# Virtual Lung Dissection?



## exodus (Oct 25, 2011)

Does anyone know of one online? I'm trying to learn more in depth the structure of the lungs. I'm pretty confused about where the air actually exits the trachea / bronchioles to fill up the lungs.... If that's even how it works. I want to find out what actually makes the chest rise? Are the lungs sort of like a bag of air and the bronchioles floating inside it with the vessels around the alveloi for gas exchange? Or how does it work? The A&P book doesn't really go into this type of structure and I'm confused.


----------



## JPINFV (Oct 25, 2011)

exodus said:


> Does anyone know of one online? I'm trying to learn more in depth the structure of the lungs. I'm pretty confused about where the air actually exits the trachea / bronchioles to fill up the lungs....



Conducting airway: Trachea->Bronchi->Bronchiole->

Respiratory airway: Respiratory bronchioles -> Alveolar duct->Alveolar sac-> Alveoli 

Conducting airways do not participate in gas exchange. Respiratory airways do. 



> I want to find out what actually makes the chest rise?



The external intercostals and diaphragm contracts, which increases the diameter of the chest.
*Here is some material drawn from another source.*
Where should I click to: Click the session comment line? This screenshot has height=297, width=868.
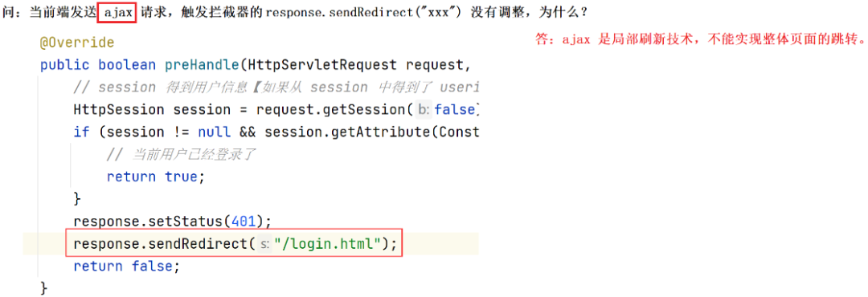(276, 87)
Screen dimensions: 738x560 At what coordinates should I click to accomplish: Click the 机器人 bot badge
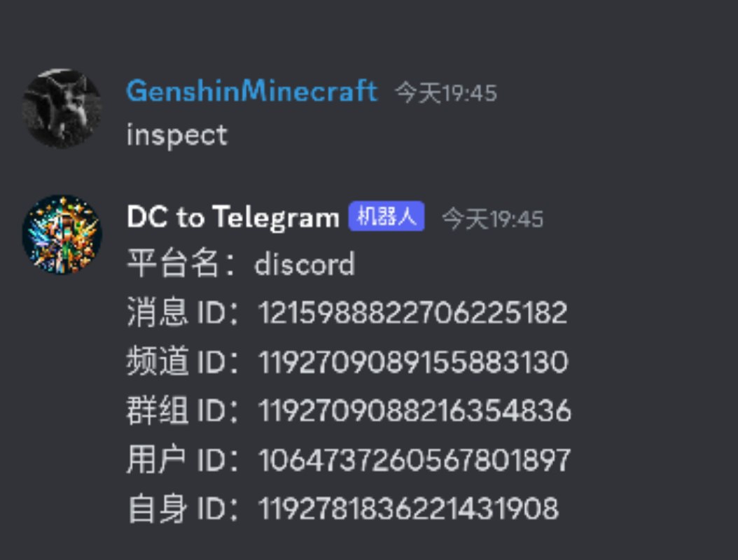point(387,216)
Due to this, the interthoracic pressure decreases. Assuming an open airway, this means that the air pressure inside the lungs is less than air outside the lungs, which will lead to air moving from outside to inside to equalize the pressure. 




> Are the lungs sort of like a bag of air and the bronchioles floating inside it with the vessels around the alveloi for gas exchange?



More like a sponge on a stick than a bag of air. 

Histologically: 







Type 1 pneumocyte = alveolar walls. 
Type 2 pneumocyte = surfactant factories 
Dust cell = macrophage

Arteries are located inside the walls between the type 1 pneumocytes. So gas has to diffuse across 2 cells (the cell making up the capillary wall and the type 1 pneumocyte)


Or how does it work? The A&P book doesn't really go into this type of structure and I'm confused.[/QUOTE]


----------



## exodus (Oct 25, 2011)

Okay, so the air never actually leave the respiratory airway, just go through the passages and into the respiratory airway where gas exchanges, and then comes back out?


----------



## Handsome Robb (Oct 25, 2011)

exodus said:


> Okay, so the air never actually leave the respiratory airway, just go through the passages and into the respiratory airway where gas exchanges, and then comes back out?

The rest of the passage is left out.